Die Rote Hilfe will sich erneuern

Ein Traditionsverein frischt auf

Nach den Protesten gegen ein mögliches Verbot der Roten Hilfe will die linke Solidaritätsorganisation neue Mitglieder werben, etwa unter Klimaaktivisten oder Seenotrettern.

Wenn Politiker, Polizeigewerkschafter, Extremismusforscher, Verfassungsschützer oder Journalisten die Gefahren des »Linksextremismus« beschwören, geht es oft um die Rote Hilfe (RH). Der 1975 gegründete Verein ist eine der ältesten und größten linken Organisationen in der Bundesrepublik. Seit Anfang der neunziger Jahre existiert er in seiner derzeitigen strömungsübergreifenden Form. Die RH dürfte die einzige linke Organisation sein, deren Mitgliederzahl seit mehr als 20 Jahren wächst. 

Als Verein mit Satzung, Bundes­vorstand und Geschäftsstelle ist die Rote Hilfe für die Behörden leichter zu greifen als kurzlebige Grüppchen oder amorphe Szenen.

Seit 2017 widmet der Verfassungsschutz dem »linksextremistischen Aktionsfeld Antirepression«, das die Rote Hilfe bearbeitet, größere Aufmerksamkeit. Das Bundesamt für Verfassungsschutz wirft der RH in seinem jüngsten Bericht vor, bei Strafverfahren oder Gefängnisaufenthalten »juristische, finanzielle und soziale Unterstützung« zu leisten: »Durch diesen Rückhalt in der Szene könnten sich potentielle Straftäter in ihrem Tatentschluss bestärkt fühlen.« Den Inlandsgeheimdients stört vor allem, dass der Verein dazu auffordere, »grundsätzlich die Zusammenarbeit mit Sicherheits- und Strafverfolgungsbehörden bei der Aufklärung von Straftaten zu verweigern«. 

Im April vergangenen Jahres forderte Armin Schuster, der Obmann der CDU im Innenausschuss des Bundestags, das Bundesinnenministerium (BMI) solle die Möglichkeit eines Verbotsverfahrens gegen den Verein prüfen. Ende 2018 ­berichteten Focus und Taz unter Berufung auf anonyme Quellen im BMI, dass dort ein Verbot der RH erwogen werde. Das BMI bestätigte die Berichte nicht. »Zu etwaigen Verbotsüberle­gungen äußert sich das BMI generell nicht, unabhängig davon, ob hierzu im Einzelfall überhaupt Anlass besteht«, sagte ein Sprecher des Ministeriums.

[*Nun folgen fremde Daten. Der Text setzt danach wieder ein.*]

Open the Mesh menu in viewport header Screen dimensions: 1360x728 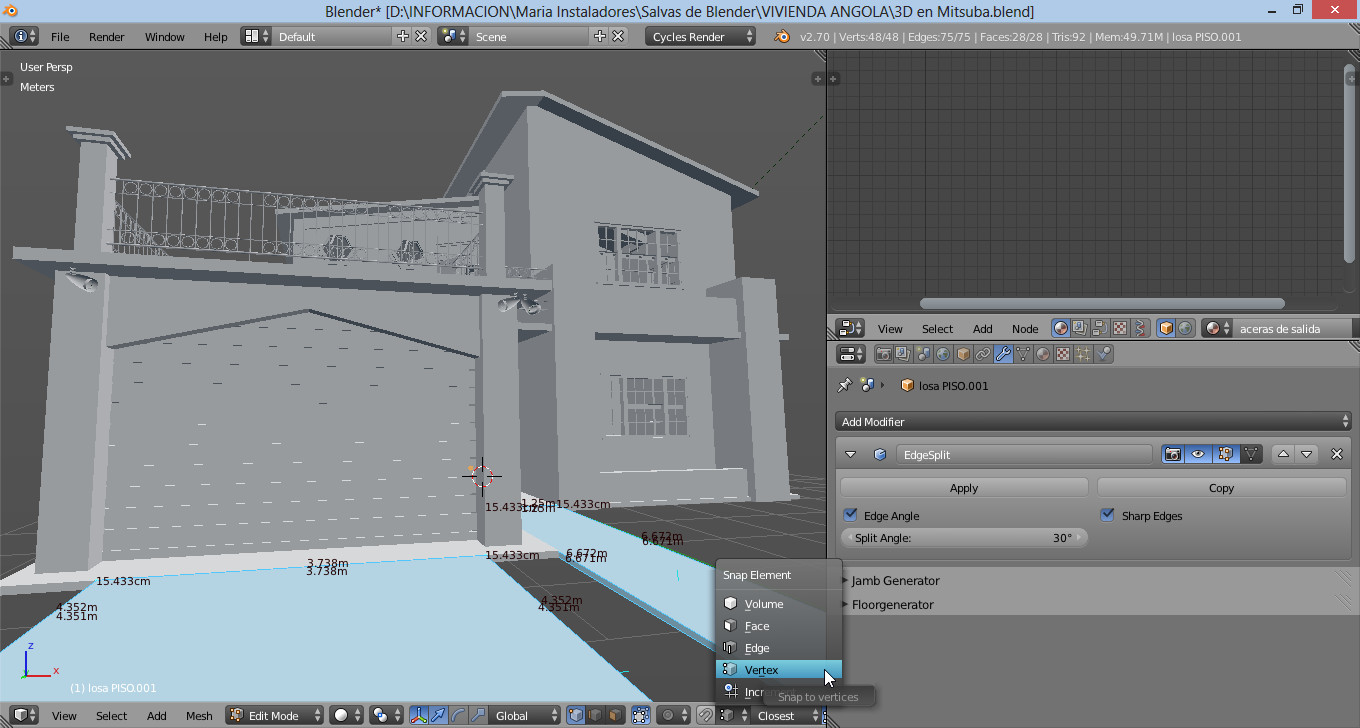[x=199, y=715]
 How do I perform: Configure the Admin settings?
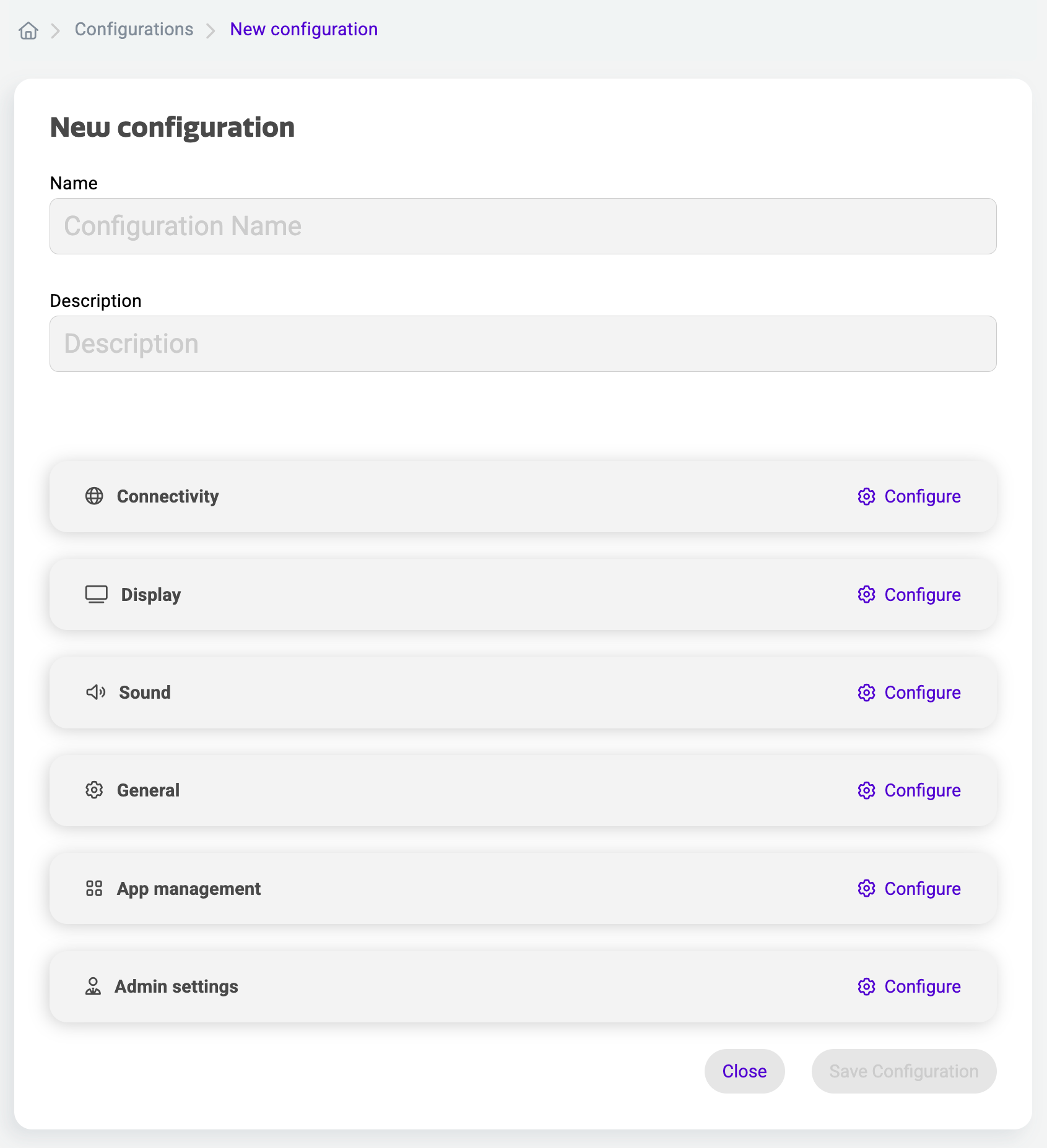pyautogui.click(x=923, y=986)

Von Attac über die Interventionistische Linke, die DKP und die Linkspartei bis zu den Jugendverbänden von SPD und Grünen protestierten diverse Organisationen gegen ein mögliches Ver­bot des Vereins. Mehr als 1 000 Menschen traten der RH nach dem Erscheinen der Berichte über ein mögliches Verbotsverfahren gegen den Verein bei. Mittlerweile zählt die Organisation mehr als 10 000 Mitglieder. 

Die RH reagiert mit einer Kampagne auf die Kriminalisierungsversuche und wirbt um neue Mitglieder. Dem dürfte die Annahme zugrunde liegen, dass nur breite gesellschaftliche Unterstützung, hohe Mitgliederzahlen und die Solidarität anderer Organisationen einen gewissen Schutz gegen ein Verbot bieten.

Die Kampagne »Solidarität verbindet« solle den Verein »ansprechbarer machen und unsere Forderungen und Inhalte auch in politischen Kreisen zur Diskussion stellen, in denen wir bisher noch nicht oder kaum vertreten sind«, sagte Anja Sommerfeld, Mitglied im Bundesvorstand der RH. Mit den Initiativen für Seenotrettung im Mittelmeer und der Klimabewegung sind neue, im Verständnis der RH linke politische Strömungen entstanden, deren Mitglieder von staatlicher Repression bedroht sind. Diese haben allerdings häufig keinen Bezug zum traditionellen linken Milieu, für das die RH steht, oder stehen diesem gar distanziert gegenüber.